(WORK REQUEST): Print all entries below exactly, without images.

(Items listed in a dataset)

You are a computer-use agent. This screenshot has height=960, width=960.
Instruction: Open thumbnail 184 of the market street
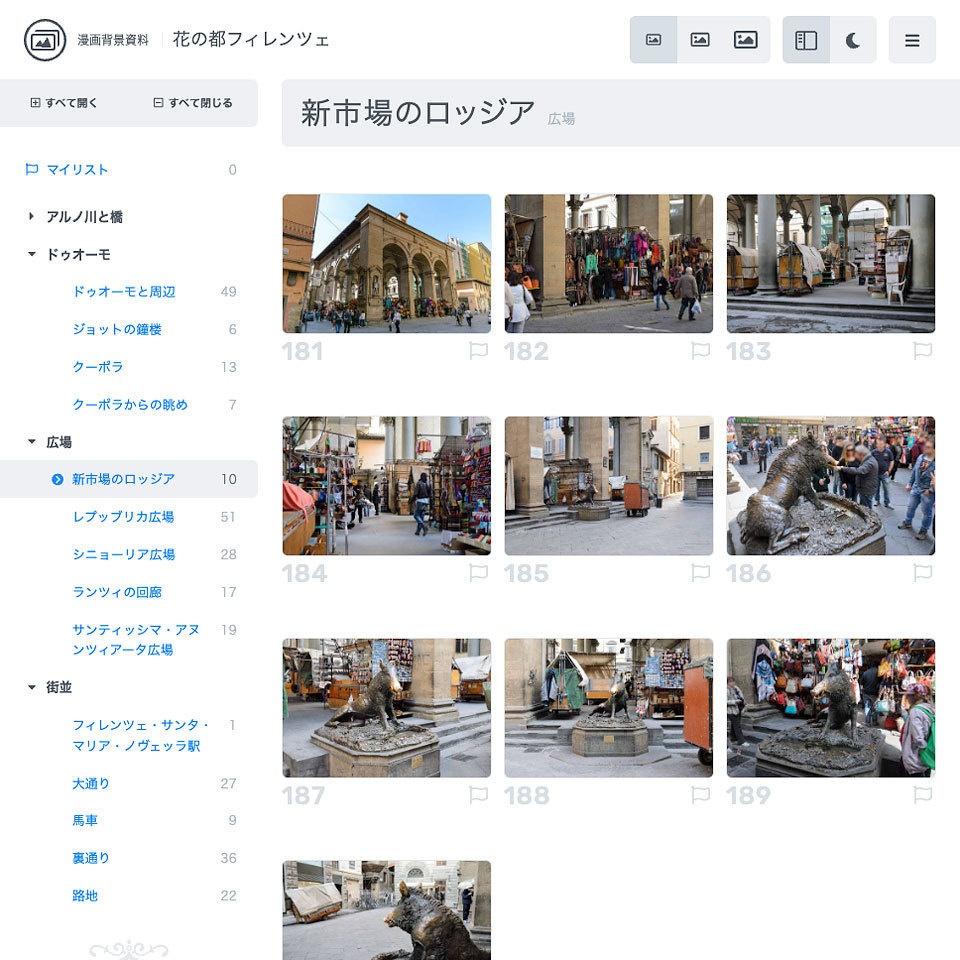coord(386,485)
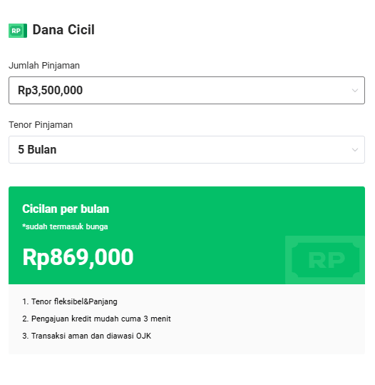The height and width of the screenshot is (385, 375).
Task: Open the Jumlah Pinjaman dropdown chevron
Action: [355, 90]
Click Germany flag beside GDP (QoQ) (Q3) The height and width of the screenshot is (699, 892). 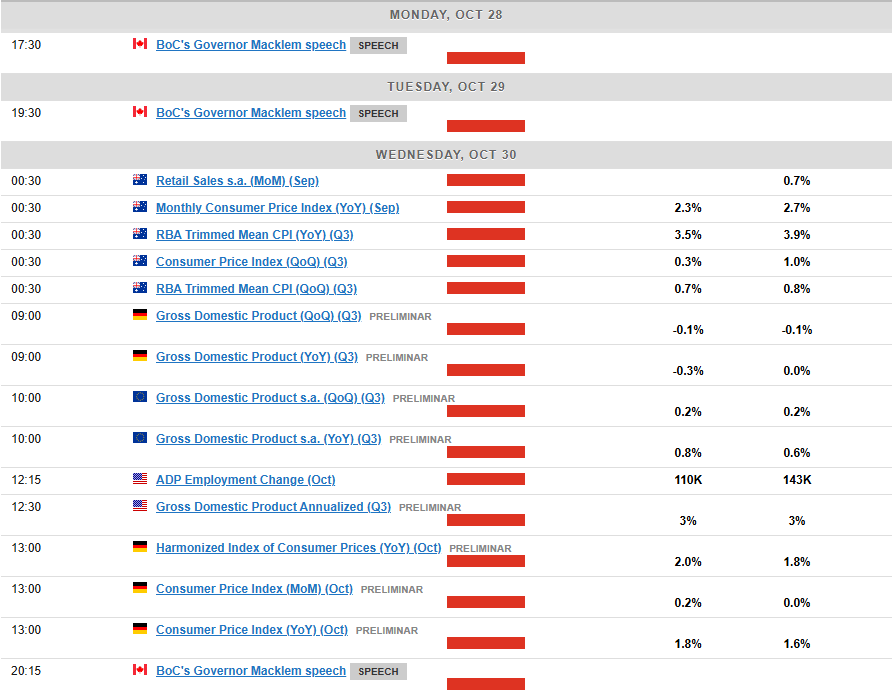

(RESPONSE FOR THIS EXERCISE):
You are a computer-use agent. This screenshot has height=960, width=960.
Instruction: Open thumbnail 184 of the market street
coord(386,485)
The height and width of the screenshot is (385, 375).
Task: Open the Jumlah Pinjaman dropdown chevron
Action: [355, 90]
Click Germany flag beside GDP (QoQ) (Q3) The height and width of the screenshot is (699, 892). 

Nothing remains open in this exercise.